Automate (CI/CD)

Continuous Integration with HawkScan

It’s great to know you can scan your services at any time and get a read on potential vulnerabilities. But why not scan every time you check in code? We made it simple to add HawkScan to your CI/CD pipeline. This means you can catch new issues before your code goes live.

This page describes a general approach to integrating HawkScan into your pipeline. But if you’d rather dive right in to configuring your CI/CD system, check below for our getting started guides. If we don’t have your system listed, let us know so we can add it!

Start Simple

We recommend putting a fast, simple scan into your pipeline initially. You want to iterate quickly until you have your scans consistently working, and then you can add detail. For example, we typically start with a HawkScan configuration such as this:

stackhawk.yml

app:
  applicationId: xxXXXXXX-xXXX-xxXX-XXxX-xXXxxXXXXxXX
  host: http://example.com
  env: Development

hawk:
  startupTimeoutMinutes: 1
  spider:
    base: false

With this configuration, HawkScan hits the application running at http://example.com in the Development environment, and it makes no attempt to discover routes other than /.

In particular, you will want to remove the hawk.spider.base: false configuration, which prevents HawkScan from crawling your app to find routes.

Once your scan is working well, you can expand your configuration to discover routes, authenticate, and so forth.

Hide your Secrets

You should take care to hide any secrets, such as your StackHawk API key, as well as usernames and passwords you may use for authenticated scans against your application. These should be kept out of source control, in a secure secrets store.

Many build systems have some method for storing secrets and retrieving them as environment variables during a job. For example, Jenkins has a Credentials Plugin, CircleCI has secure Environment Variables, and TravisCI supports secret Environment Variables.

Alternatively you can use general purpose secrets stores such as Hashicorp Vault or AWS Parameter Store.

In your build pipeline, you will extract secrets as environment variables, and configure HawkScan to inject them into the scan at runtime.

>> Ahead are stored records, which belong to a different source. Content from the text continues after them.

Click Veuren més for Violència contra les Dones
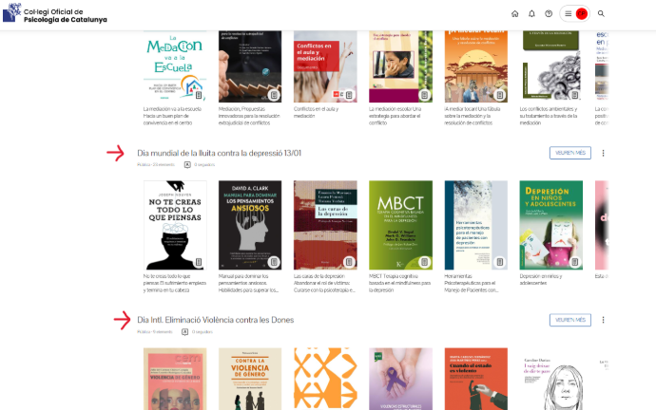 click(569, 320)
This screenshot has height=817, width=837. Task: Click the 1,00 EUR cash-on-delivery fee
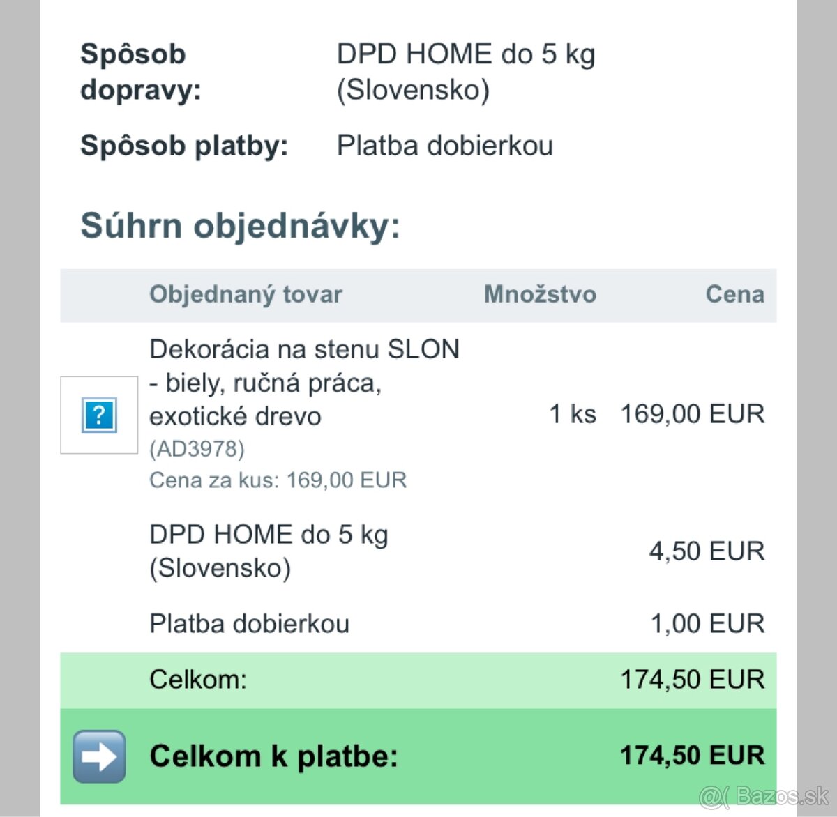(x=707, y=624)
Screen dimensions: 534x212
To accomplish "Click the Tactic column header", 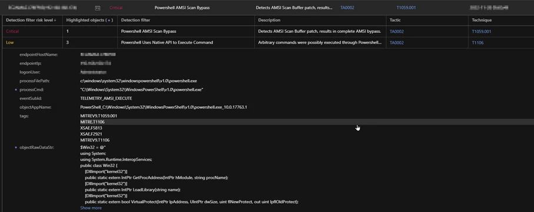I will point(396,21).
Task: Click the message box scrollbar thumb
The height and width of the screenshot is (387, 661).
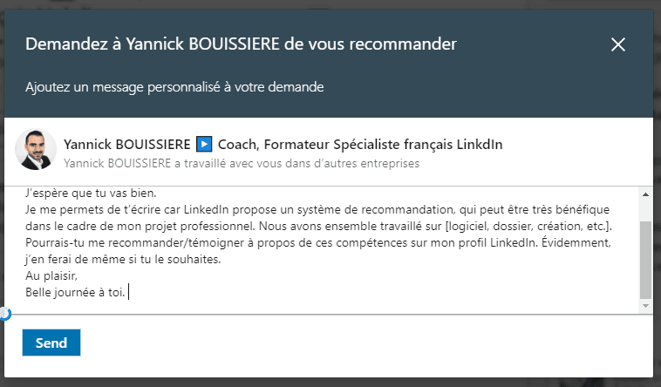Action: [645, 259]
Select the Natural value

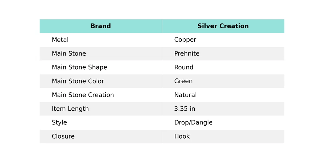pos(185,95)
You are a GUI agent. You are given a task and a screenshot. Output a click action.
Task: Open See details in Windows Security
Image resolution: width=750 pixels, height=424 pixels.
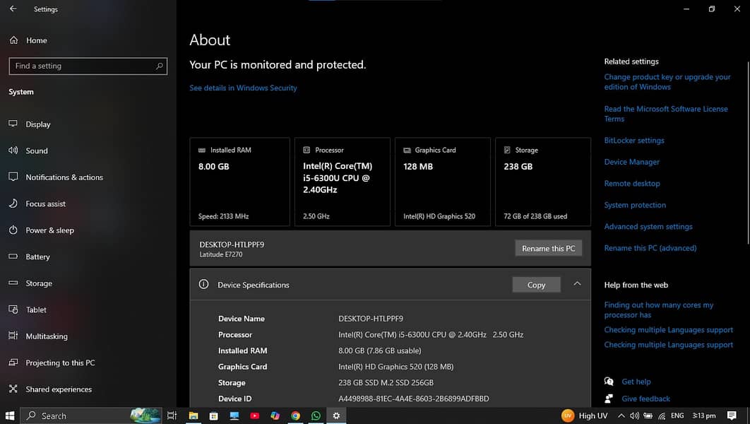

Suppose you have three secrets in three variables, HAWK_API_KEY, SCAN_USERNAME, and SCAN_PASSWORD. Here is a simple configuration that imports the username and password, with a default username of “jdoe.”

stackhawk.yml

app:
  applicationId: xxXXXXXX-xXXX-xxXX-XXxX-xXXxxXXXXxXX
  host: http://example.com
  env: Development
  authentication:
    loggedInIndicator: "\\Qsigned in as\\E"
    loggedOutIndicator: "\\Qlog in\\E"
    loginPath: /login
    usernameField: User
    scanUsername: ${SCAN_USERNAME:jdoe}
    scanPassword: ${SCAN_PASSWORD}

At runtime, you pass these variables and HAWK_API_KEY to HawkScan via Docker, like so:

docker run -v $(pwd):/hawk -t \
  -e API_KEY=”${HAWK_API_KEY}” \
  -e SCAN_USERNAME=”${SCAN_USERNAME}” \
  -e SCAN_PASSWORD=”${SCAN_PASSWORD}” \
  stackhawk/hawkscan

Requirements

There are really just two requirements for running HawkScan in your pipeline – Docker and access to your running application.

Docker

HawkScan is distributed as a Docker image, so you will need Docker available on your build system.

Access to your Running Application

Your build system needs to be able to reach your running application in order to test it. This should be straightforward if your test environment is public, or collocated with your build system. Otherwise you may need to open up access via security groups or firewall rules to allow your build system to reach it.

Summary

That’s all there is to it! Start with a simple scan that will run quickly so you can iterate. Take care to hide your secrets, such as your StackHawk API key. Make sure Docker is available to your build system. And finally, provide access to your running application.